There is also sure to be more and more competition, some of it potentially quite stiff.
Privately held Santa Clara, Calif.-based SkillsVillage Inc., for example, recently inked a marketing deal with PeopleSoft Inc. {PSFT} that will give PeopleSoft customers access to the approximately 20,000 consultants registered at the SkillsVillage.com Web site.
The competing OPUS360 Freeagent.com Web site, by contrast, claims more than 32,000 registered consultants. OPUS360 has a joint-marketing arrangement with Oxygen Media, Inc. aimed at making it a leading site for female consultants and knowledge workers.
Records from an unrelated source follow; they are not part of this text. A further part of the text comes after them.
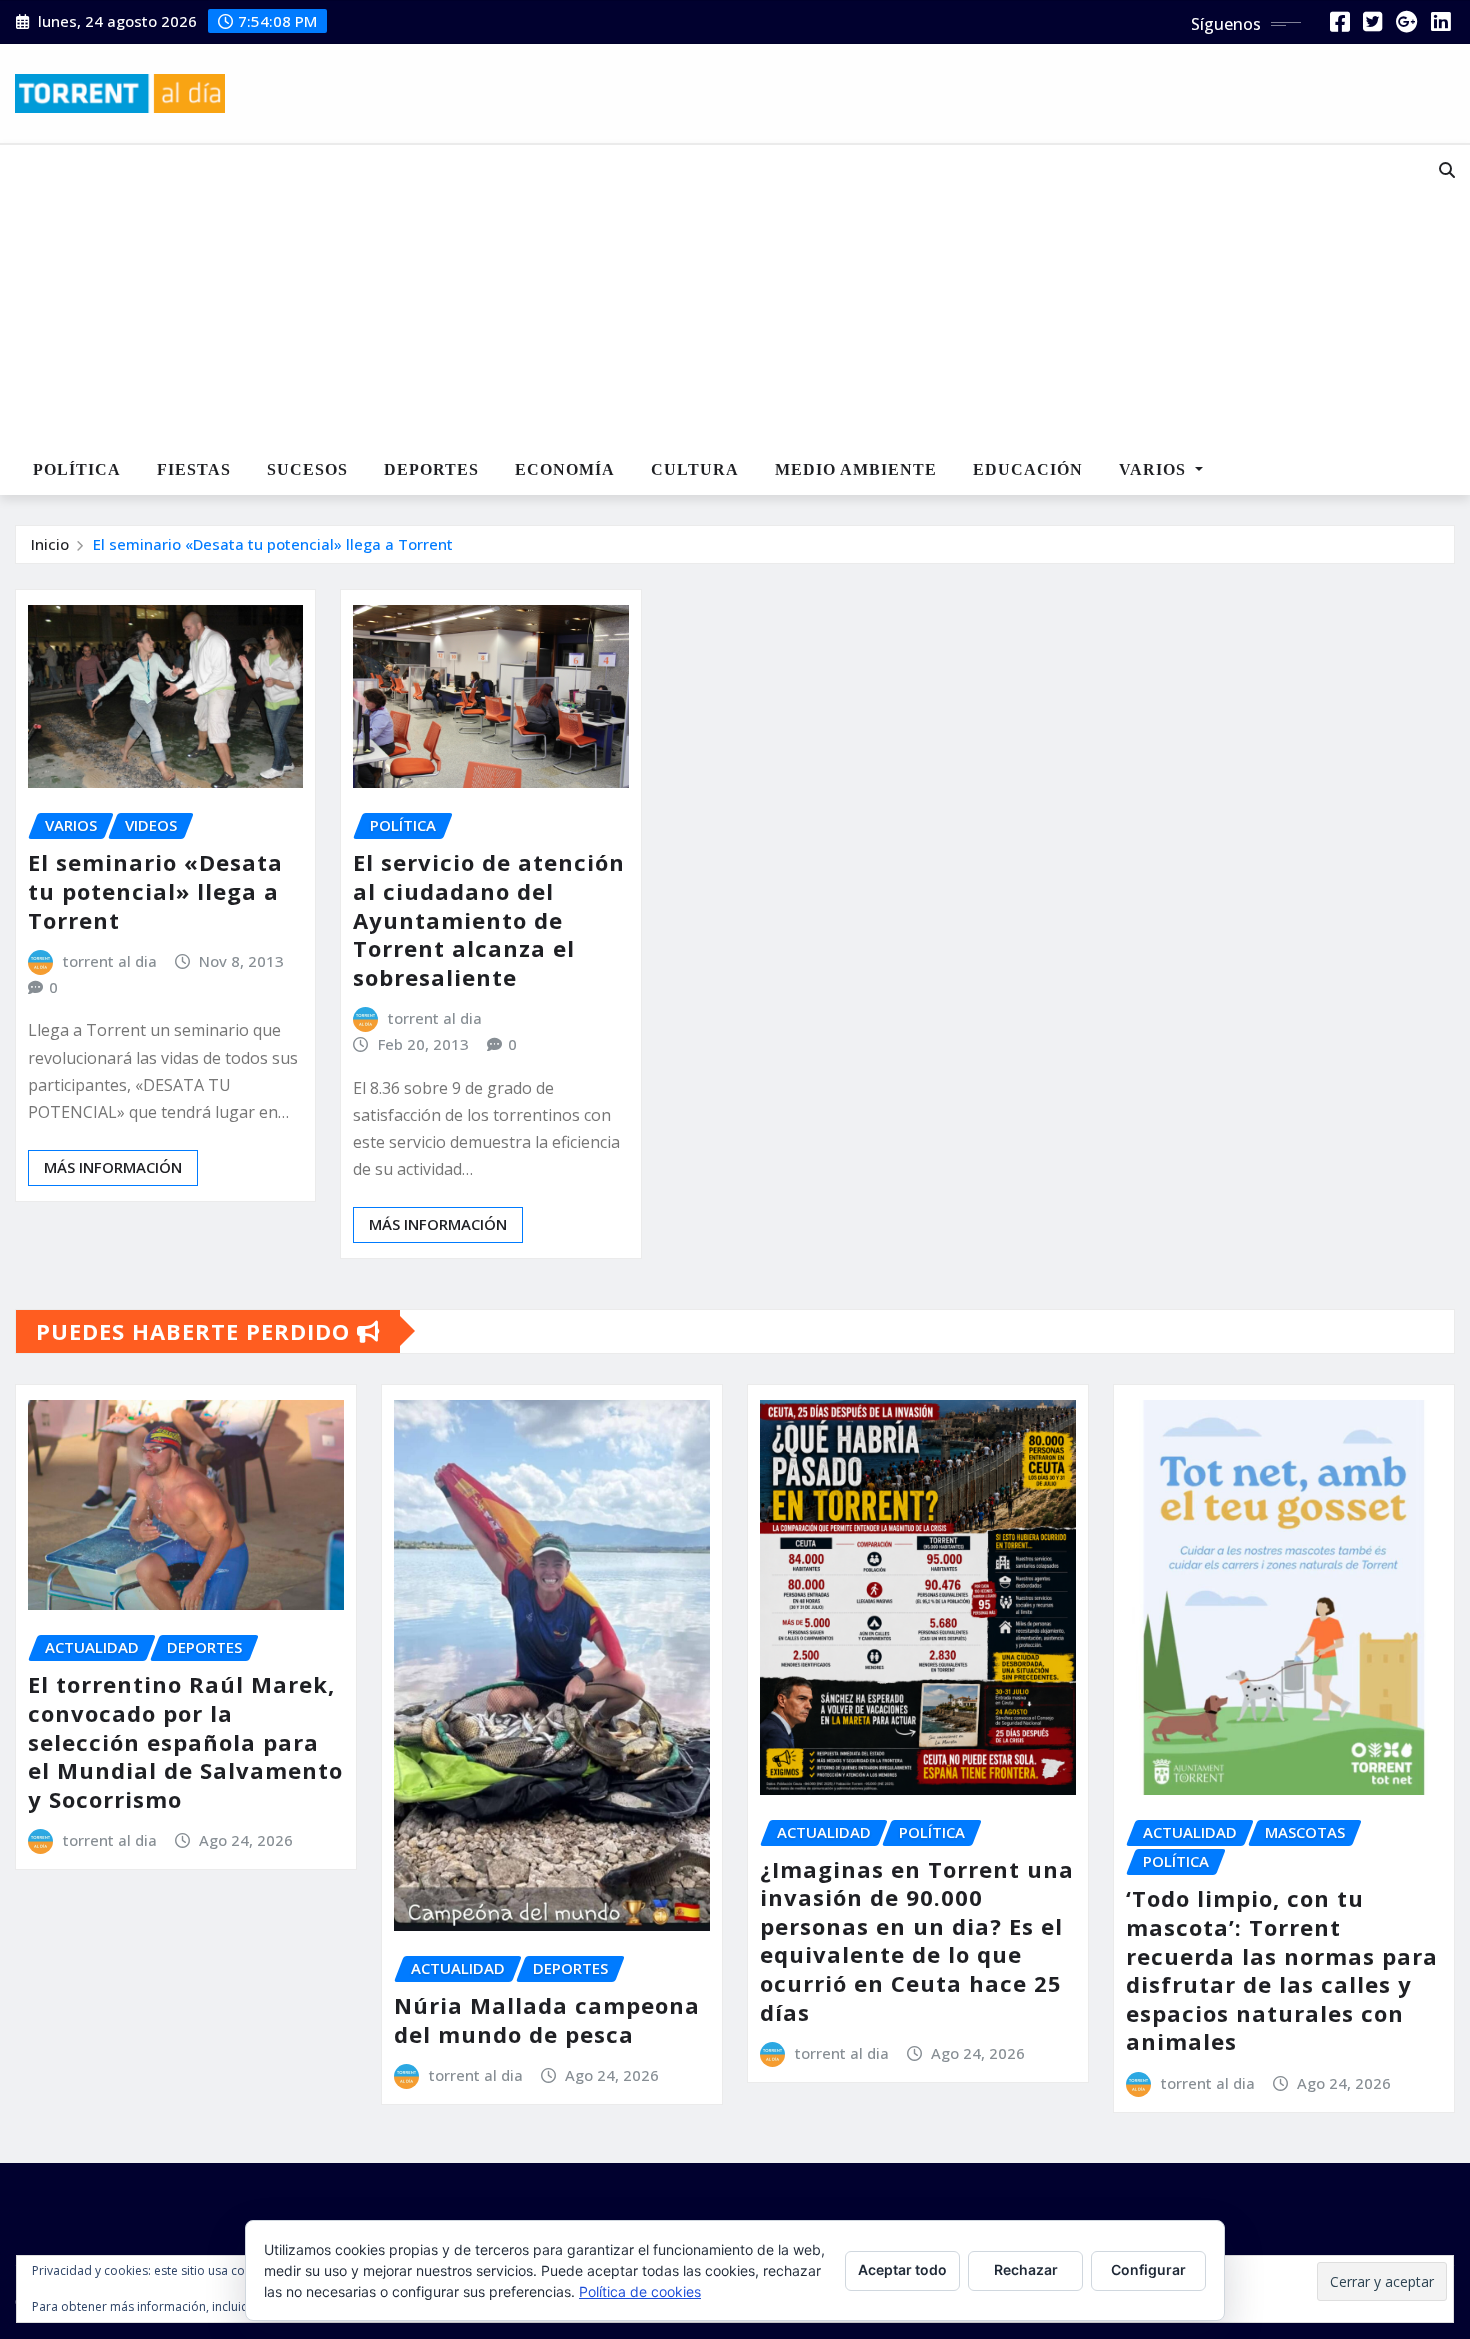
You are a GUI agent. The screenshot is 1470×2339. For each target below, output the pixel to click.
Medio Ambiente (856, 469)
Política (77, 469)
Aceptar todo (902, 2269)
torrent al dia (110, 961)
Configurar (1148, 2269)
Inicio (50, 544)
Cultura (695, 469)
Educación (1028, 469)
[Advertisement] (674, 296)
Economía (565, 469)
The company also has additional marketing alliances in the works.
Even so, Mike Boyd, an analyst at International Data Corp. based in Framingham, Mass., sees SkillsVillage Inc. as the clear early market leader, at least in the critical information-technology area the firm has targeted.
“SkillsVillage is positioned to really own the IT part of the market,” Boyd says. “Freeagent.com is more broad; they’re trying to cure world hunger.”
“That could be a problem for them over time,” Pelino says. “One of the things consultants and businesses might ask themselves in the future is if it makes more sense to go to the one place where they’re going to have more opportunities that are of interest to them. A less-focused site may not have the best ins. That’s one of the challenges if they get too broad.”
OPUS360 hopes to meet that challenge by offering co-branded or co-marketed professional matchmaking services in a variety of vertical niche markets.
Another speculative ingredient is the degree to which operations such as Freeagent.com and Niku will or won’t be able to amass useful and accurate information about the available consultants. The services might, for example, be in a position to let potential employers know the track record of individual consultants based on their performance on previous assignments.
“That could be plausible,” Boyd says. “But there’s a flip side. It’s very hard to get accurate references on potential new hires. No one ever wants to say anything bad. So you end up with everyone rated either average or above-average. And if these services do that, the consultants rated as average won’t come back. And the really good ones are never unemployed anyway. So there are some problems there.”
Boyd thinks online professional-services matchmakers will have better luck putting the power of the Internet to work to help identify the best teams that might be assembled to bring a project to completion, or by helping individual consultants partner with one another to bid on projects they would not be willing or able to tackle on their own.
The top 20 professional-staffing companies in the United States currently generate about $45 billion in revenue each year, according to IDC. Worldwide, that number is closer to $100 billion. The growing trend toward outsourcing is expected to further accelerate the market.
“Overall, I think there’s enough money there that anyone can make money on it,” Boyd says. “But there are lots of others that are also doing the same thing,” including, he says, traditional staffing agencies that are moving operations online and job-search and listing services, such as Monster.com, that may also develop similar services in the future.
“The key is going to be which of the sites do the best job and keep their users coming back,” Pelino says. “That’s something they still have to prove.”
OPUS360 posted a pro forma loss, including a still-pending acquisition, of $50.2 million on pro forma revenue of $2 million for 1999. The firm, which was founded in August 1998, had losses of about $1 million on no revenue during its first few months in operation.